Thanks for the reply @varshaneelesh 

We know about the change datasource functionality but it's limited when it comes to change the schema. For example you can design a report against "dbo" schema and then once uploaded to change the datasource to point to "tenantx" schema.

 

In any case we chose to use elastic pool and have one database per tenant which makes the entire set up much easier.

Hi all - 

 

has this issue / feature been addressed in the meanwhile? I am trying to find out how to use Power BI Embedded with a single workspace to access a single database using multiple schemas (for multi-tenancy). 

 

Thanks!

Hello @sjungels 

 

I don't think something has changed regarding this one. 

 

As mentioned above we finally used a separate dataase per tenant in the context of an elastic pool which is much easier to understand and maintain. 

I think the use case for RLS and Schemas are very different. Schemas as far as I know (please correct me and point me to the documentation) don't enforce row level security. Meaning, any user with access to a specific schema sees the same data as other users with access to the schema. RLS solves the next problem - within a given table, showing just the rows a user has permission to see to that user. SQL Server does not let you control the schema in the connection string (as far as I know the default schema is tied to the logged in user identity). If your queries in the report are written to avoid selecting a specific schema (e.g. don't use dbo.xxxx) you should be able to use the user account to ensure the connection to SQL Server cannot access other parts of your database. I've not tried this, but if you publish to reports in two workspaces, and point them both to the same sql server with different sql users (who have appropriate schema defined) it would probably work. If you're isolating content based on schema, then the reports you build will only contain entities from an individual schema. So I'm actually not sure what using a default schema in this way buys you. You can achieve the same with just having sql user account with only permission to specific schemas. From the user perspective you can give the user a token granting access to a specific report. If the report is built using a specific schema, then it will never issue queries to another schema. Any additional details on your scenario would be appreciated.
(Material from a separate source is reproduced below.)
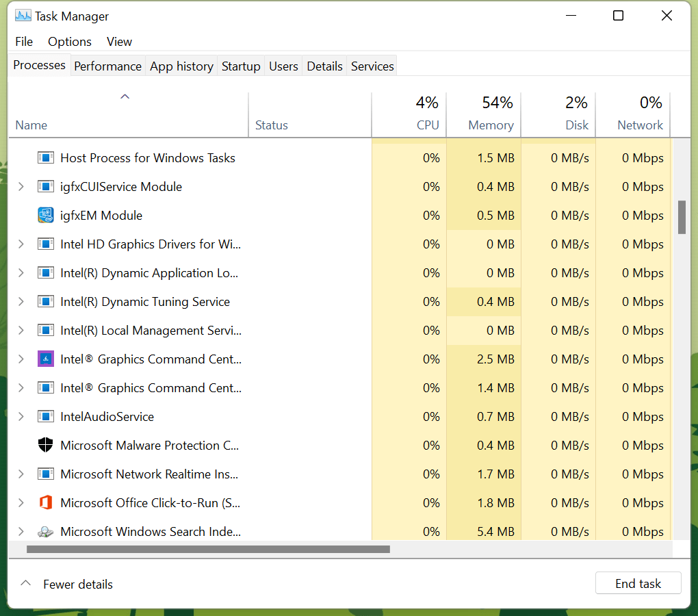The height and width of the screenshot is (616, 698).
Task: Expand Intel HD Graphics Drivers entry
Action: coord(21,244)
Hi @lukaszp, thanks for your reply. The way you describe works indeed, but only when you use written out SQL statements in the data sources without typing the schema name. When a table or view is selected in the data source wizard, its schema name is also included in the data source. When I remove the schema from the source in the advanced editor and I save the report as a pbix file, the schema name seems to remain applied. I notice this in two ways: 

When I publish the pbix file in a workspace with a sql user which has access to the specific schema (same tenant), it works. When I publish the pbix file in a wokspace with a sql user which has access to a different schema (another tenant), it doesn't.
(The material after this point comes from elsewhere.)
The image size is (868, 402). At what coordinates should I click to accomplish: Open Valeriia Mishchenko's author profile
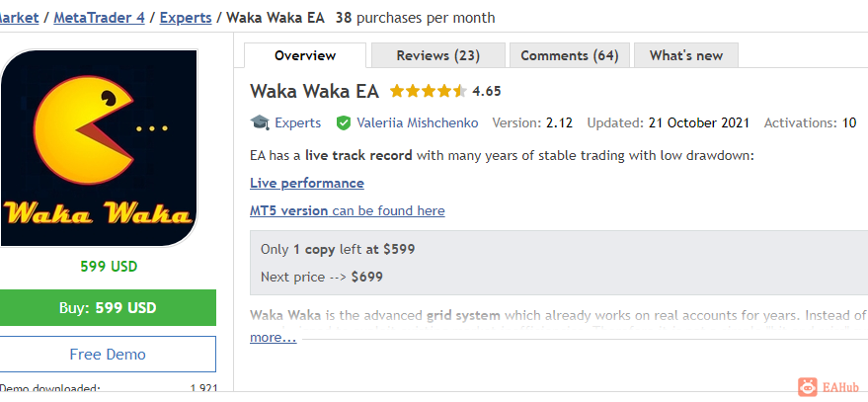point(418,122)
The other way is when I open the pbix file in a text editor, I can see the schema name in a number of lines (between lots of unreadable characters).

 

RLS has nothing to do with this, the question is how can I design a schema independent report on a database with schema based tenant isolation, without using written out SQL statements?

 

Thanks for clarifying. Let me see if I can track down an answer.

Hi All, We also are facing the same issue, as rightly said by @TvB changing user credentials, removing schema definition from advanced query editor nothing works as of now.

 

Just a suggestion if this works for you (please check the secuity aspect) you can use sql level filtering on the basis of some parameters while designing the report to see data relevant to a tenant and then disable the filters and visualization options from JavaScript while rendering the embedded report.

 

 

I checked up on this - we don't support changing the schema the way you're trying to use it. You should use row level security. Please not that row level security allows you to set security filters in the App Token generated by your application. The application should create tokens in the backend (not in the JavaScript so that your keys stay secure). You should not use JavaScript filtering API as a security primitive - since it's client side someone could edit the filters supplied inflight to the server. The information stored in the App Token (username, collection of roles) is signed by your app's key so it cannot be tampered. You can read about App Tokens here: https://docs.microsoft.com/en-us/azure/power-bi-embedded/power-bi-embedded-app-token-flow

Hello @v-ljerr-msft and thanks a lot for the answer.

 

Maybe the question was not entirely clear but for our use case Row Level Security is not a option for us, at least for now. Maybe in the end we will be forced to do that but we have strong doubts about this solution, not only for data isolation but for scaling reasons as well.